HC deplores Punjab's denial of old pension to staff who was regularised after NPS


The state of Punjab's action of not granting pension benefits under the old pension scheme to an employee whose services were regularised after the start of the new contributory provident fund, despite the fact that he was already working on a temporary or ad hoc basis, has been described as "deplorable" by the Punjab and Haryana High Court.

The respondents' actions were appalling, according to Justice Harsimran Singh Sethi, because the law on granting benefits under the old scheme had already been settled by a Division Bench in the case of "Harbans Lal versus Punjab and others," which was decided on August 31, 2010.

The decision made it clear that an employee who was working on a temporary or ad hoc basis on January 1, 2004, when the new contributory provident fund scheme was implemented, was only covered by the old pension scheme. The same rule holds good for Central Government Employees also.
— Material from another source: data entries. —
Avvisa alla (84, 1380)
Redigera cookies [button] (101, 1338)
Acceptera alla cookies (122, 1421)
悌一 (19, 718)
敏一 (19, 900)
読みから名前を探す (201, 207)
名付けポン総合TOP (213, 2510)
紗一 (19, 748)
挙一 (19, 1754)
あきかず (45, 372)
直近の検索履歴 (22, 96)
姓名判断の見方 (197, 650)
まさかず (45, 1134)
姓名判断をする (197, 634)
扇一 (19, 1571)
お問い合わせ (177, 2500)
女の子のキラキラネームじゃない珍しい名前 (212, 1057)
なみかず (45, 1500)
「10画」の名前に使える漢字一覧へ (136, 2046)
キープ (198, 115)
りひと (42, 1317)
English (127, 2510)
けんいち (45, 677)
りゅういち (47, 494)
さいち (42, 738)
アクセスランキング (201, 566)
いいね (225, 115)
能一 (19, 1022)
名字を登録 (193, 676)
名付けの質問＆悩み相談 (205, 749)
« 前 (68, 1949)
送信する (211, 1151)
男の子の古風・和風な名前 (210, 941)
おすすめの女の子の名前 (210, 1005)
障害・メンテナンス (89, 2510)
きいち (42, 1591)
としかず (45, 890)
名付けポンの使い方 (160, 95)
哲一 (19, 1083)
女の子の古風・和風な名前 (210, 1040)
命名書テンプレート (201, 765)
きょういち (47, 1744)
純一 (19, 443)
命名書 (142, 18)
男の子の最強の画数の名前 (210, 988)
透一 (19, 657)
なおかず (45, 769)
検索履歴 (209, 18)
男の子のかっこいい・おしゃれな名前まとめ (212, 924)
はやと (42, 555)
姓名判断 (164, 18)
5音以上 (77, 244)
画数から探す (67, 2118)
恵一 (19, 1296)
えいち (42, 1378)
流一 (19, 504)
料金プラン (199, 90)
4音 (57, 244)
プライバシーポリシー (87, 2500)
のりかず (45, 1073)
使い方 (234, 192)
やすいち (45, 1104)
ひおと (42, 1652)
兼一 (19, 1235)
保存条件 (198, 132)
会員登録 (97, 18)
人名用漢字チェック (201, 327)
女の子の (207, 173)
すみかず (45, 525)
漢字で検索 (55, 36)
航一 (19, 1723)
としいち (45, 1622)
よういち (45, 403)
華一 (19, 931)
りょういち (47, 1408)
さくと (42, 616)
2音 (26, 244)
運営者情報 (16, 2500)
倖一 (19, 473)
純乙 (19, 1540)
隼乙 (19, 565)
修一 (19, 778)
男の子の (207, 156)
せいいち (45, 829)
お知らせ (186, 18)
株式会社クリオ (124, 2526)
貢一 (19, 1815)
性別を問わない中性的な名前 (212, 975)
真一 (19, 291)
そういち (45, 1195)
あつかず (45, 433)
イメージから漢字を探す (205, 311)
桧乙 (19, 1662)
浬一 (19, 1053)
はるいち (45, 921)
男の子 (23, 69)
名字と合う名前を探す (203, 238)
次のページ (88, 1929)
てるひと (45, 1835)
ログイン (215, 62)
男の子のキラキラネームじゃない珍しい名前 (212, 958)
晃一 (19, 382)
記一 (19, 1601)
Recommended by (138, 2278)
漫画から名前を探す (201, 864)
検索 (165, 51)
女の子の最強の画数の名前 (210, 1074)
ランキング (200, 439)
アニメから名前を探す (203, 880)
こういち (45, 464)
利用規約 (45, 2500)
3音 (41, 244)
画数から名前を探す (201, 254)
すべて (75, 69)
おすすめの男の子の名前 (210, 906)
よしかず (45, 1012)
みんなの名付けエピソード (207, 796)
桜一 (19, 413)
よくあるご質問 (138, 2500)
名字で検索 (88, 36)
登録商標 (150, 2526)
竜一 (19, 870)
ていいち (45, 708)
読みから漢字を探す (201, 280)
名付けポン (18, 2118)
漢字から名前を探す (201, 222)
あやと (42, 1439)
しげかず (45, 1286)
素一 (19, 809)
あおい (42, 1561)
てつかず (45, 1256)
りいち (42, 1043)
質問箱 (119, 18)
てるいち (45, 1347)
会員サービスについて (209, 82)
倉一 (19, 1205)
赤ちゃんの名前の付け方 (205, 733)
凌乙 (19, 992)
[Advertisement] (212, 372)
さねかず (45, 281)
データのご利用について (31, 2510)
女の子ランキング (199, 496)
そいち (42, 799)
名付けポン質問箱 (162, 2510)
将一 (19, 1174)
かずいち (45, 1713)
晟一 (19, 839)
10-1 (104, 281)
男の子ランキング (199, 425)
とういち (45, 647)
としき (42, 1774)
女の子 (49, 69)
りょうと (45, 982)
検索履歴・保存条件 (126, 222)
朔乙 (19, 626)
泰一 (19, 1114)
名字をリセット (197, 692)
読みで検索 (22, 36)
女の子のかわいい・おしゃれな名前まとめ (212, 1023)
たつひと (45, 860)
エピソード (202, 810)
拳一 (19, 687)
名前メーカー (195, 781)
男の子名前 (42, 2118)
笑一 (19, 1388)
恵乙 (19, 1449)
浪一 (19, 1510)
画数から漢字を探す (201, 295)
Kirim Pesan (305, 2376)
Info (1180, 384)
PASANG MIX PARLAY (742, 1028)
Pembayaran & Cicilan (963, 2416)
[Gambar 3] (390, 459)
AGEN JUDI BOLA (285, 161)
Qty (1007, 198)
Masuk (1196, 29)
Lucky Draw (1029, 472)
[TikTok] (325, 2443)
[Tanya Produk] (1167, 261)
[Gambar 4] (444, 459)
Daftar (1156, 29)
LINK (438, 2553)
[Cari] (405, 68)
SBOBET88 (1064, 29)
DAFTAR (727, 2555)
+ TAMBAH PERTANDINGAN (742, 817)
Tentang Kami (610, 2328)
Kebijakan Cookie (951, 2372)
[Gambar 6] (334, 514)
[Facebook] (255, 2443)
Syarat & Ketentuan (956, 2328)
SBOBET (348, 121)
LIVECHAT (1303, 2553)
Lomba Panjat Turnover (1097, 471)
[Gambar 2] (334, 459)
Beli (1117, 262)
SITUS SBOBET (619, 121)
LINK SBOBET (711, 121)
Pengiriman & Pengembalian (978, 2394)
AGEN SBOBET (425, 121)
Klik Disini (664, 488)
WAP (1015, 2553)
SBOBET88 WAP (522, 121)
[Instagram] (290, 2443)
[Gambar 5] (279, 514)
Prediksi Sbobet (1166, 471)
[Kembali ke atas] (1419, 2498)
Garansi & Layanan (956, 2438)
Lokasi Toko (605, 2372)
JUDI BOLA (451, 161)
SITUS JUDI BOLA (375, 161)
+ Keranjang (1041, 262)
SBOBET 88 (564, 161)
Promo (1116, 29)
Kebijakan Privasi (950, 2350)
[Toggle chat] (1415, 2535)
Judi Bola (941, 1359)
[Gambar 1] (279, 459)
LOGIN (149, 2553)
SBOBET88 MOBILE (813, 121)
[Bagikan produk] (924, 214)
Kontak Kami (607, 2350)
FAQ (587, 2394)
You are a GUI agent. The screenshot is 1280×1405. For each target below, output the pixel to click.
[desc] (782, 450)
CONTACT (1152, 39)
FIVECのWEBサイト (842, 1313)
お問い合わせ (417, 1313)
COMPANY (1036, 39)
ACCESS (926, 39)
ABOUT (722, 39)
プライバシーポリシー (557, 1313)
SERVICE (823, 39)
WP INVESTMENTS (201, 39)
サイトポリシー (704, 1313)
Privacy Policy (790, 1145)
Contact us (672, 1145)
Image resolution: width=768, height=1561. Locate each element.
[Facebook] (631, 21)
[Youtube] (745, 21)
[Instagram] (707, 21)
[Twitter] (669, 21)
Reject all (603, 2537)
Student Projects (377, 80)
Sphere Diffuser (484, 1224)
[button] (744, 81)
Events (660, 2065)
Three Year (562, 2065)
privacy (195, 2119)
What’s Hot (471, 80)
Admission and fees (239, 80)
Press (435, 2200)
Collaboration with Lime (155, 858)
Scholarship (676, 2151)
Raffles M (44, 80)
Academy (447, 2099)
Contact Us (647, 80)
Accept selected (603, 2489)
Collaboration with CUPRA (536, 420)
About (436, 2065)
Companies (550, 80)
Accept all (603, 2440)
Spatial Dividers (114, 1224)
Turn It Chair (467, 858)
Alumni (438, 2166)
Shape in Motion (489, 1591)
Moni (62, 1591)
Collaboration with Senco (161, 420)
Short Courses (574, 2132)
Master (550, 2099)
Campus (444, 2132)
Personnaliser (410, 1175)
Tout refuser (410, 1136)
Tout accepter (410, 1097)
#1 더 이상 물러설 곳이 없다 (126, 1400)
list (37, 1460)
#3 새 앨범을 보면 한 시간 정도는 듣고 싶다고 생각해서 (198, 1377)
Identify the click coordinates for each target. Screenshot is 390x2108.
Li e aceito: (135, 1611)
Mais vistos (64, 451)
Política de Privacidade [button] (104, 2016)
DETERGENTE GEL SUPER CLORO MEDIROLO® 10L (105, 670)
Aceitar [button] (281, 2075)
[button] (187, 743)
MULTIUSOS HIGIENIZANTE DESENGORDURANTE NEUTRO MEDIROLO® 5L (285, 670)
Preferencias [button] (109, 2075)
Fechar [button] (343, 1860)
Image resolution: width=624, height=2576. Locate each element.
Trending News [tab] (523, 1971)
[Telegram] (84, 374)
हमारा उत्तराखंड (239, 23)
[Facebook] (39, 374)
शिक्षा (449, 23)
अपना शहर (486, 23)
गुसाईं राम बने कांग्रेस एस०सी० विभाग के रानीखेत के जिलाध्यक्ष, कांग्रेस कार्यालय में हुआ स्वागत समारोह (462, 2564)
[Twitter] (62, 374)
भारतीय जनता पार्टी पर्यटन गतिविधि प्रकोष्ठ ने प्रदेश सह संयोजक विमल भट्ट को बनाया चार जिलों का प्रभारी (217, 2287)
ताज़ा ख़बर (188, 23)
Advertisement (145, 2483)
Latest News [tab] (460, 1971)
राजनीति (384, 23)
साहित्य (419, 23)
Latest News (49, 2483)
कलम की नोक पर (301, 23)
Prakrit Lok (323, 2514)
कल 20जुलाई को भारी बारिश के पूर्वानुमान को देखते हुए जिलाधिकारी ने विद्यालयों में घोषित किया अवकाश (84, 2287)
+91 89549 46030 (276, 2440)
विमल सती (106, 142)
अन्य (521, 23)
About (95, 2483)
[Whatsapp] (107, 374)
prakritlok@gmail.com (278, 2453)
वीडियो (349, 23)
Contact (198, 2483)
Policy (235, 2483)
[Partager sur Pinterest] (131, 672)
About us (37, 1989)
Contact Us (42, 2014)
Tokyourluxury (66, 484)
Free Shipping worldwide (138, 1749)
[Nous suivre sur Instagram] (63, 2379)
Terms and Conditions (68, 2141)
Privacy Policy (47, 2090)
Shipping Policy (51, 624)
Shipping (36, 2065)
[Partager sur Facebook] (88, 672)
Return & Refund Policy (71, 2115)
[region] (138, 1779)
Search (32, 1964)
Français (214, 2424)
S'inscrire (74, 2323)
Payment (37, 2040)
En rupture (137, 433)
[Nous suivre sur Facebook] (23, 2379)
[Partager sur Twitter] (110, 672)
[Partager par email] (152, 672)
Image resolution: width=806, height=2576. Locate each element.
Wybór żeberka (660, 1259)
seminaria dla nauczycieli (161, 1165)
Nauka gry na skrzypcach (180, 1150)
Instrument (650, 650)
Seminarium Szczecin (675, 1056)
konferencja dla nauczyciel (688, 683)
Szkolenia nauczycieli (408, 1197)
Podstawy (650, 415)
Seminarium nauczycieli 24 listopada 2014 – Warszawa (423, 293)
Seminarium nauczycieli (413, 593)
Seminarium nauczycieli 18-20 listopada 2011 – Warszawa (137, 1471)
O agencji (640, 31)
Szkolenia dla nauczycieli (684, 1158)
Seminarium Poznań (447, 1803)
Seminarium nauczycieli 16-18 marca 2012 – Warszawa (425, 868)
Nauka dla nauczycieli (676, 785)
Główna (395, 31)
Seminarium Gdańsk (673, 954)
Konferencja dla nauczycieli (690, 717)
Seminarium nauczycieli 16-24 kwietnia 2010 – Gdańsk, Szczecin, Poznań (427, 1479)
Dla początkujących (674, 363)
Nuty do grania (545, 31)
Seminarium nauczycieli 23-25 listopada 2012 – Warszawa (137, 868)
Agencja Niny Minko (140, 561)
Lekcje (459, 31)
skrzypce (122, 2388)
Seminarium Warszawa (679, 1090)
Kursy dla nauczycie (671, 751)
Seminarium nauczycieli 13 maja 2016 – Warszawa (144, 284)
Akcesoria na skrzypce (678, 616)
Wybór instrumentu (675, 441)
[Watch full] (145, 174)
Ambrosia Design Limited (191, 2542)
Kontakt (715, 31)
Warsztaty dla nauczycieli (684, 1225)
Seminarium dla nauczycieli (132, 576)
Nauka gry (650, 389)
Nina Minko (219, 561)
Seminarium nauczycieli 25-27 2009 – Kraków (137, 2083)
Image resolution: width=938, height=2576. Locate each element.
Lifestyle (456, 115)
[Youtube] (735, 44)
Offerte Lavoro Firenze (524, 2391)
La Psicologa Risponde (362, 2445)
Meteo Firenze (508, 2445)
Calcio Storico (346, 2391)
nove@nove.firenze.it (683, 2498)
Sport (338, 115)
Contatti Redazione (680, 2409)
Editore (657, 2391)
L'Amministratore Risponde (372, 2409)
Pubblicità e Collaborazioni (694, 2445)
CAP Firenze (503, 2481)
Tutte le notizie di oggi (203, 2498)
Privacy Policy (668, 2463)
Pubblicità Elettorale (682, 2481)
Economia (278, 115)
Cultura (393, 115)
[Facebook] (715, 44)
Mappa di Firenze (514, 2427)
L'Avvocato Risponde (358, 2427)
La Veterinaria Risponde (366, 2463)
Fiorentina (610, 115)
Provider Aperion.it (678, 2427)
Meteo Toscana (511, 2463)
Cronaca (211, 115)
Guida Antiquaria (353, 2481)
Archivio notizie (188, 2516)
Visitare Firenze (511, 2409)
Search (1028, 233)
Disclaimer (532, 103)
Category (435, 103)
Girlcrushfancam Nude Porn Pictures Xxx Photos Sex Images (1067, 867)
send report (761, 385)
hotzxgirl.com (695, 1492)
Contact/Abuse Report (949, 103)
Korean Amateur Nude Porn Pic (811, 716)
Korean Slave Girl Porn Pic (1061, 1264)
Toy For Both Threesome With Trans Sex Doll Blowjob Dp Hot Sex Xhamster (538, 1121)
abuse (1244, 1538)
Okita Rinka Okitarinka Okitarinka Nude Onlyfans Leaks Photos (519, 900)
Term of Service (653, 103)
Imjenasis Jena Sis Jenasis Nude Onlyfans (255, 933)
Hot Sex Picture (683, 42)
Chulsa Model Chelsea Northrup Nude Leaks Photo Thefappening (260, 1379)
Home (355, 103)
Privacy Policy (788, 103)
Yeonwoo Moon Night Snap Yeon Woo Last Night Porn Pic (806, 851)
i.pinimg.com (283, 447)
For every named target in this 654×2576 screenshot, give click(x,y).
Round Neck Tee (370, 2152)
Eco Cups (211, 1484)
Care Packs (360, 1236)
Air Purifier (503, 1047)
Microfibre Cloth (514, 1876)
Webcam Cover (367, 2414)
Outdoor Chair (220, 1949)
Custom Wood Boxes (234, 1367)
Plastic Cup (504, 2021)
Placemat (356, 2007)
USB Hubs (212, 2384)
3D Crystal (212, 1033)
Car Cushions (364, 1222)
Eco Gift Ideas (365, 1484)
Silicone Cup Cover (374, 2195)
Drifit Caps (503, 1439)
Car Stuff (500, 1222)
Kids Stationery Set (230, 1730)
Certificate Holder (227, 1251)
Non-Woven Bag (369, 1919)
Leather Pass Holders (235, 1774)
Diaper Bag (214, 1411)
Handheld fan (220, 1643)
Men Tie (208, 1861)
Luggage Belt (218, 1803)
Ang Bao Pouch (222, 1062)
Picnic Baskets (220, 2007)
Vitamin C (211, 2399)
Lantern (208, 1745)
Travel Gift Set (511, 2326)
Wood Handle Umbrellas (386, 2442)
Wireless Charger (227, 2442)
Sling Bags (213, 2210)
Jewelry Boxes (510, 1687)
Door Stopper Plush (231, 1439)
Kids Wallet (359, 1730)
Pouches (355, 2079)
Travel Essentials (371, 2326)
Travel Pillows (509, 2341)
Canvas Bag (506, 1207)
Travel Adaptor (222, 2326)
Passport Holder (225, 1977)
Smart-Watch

After employee Prem Chand filed a petition against the state and other respondents, the matter was brought to the attention of the High Court. According to the facts of the case, the petitioner-case employee was made applicable to the contributory provident fund scheme when he retired in May 2016, even though the state and other respondent authorities were required to apply the judgement in Harbans Lal's case to his case as well.

“What to expect of applying the judgment so as to grant the necessary relief, the petitioner was rather forced to approach this court for redress of his grievances…. The counsel for the respondents has not been able to dispute the fact that the petitioner’s case is covered by the judgment, so as to grant him the pension benefit as per the old scheme. Hence, it is held the claim of the petitioner for the grant of pension benefits be considered under the old scheme,” Justice Sethi asserted.

Justice Sethi also made it clear the petitioner’s total length of service was to be taken into consideration as a qualifying service, including the daily wage service rendered by him from September 1987 to October 2004. Justice Sethi added it was a settled principle of law that daily wage service was to be treated as qualifying service for computing the pension benefits when the service was regularised by the department.

Justice Sethi also ruled the petitioner was entitled to grant of interest on the pension and its arrears, to be calculated by the respondents at 6 per cent per annum “from the date the petitioner’s pension became due till its release to him to be paid within two months from receiving the order’s copy”.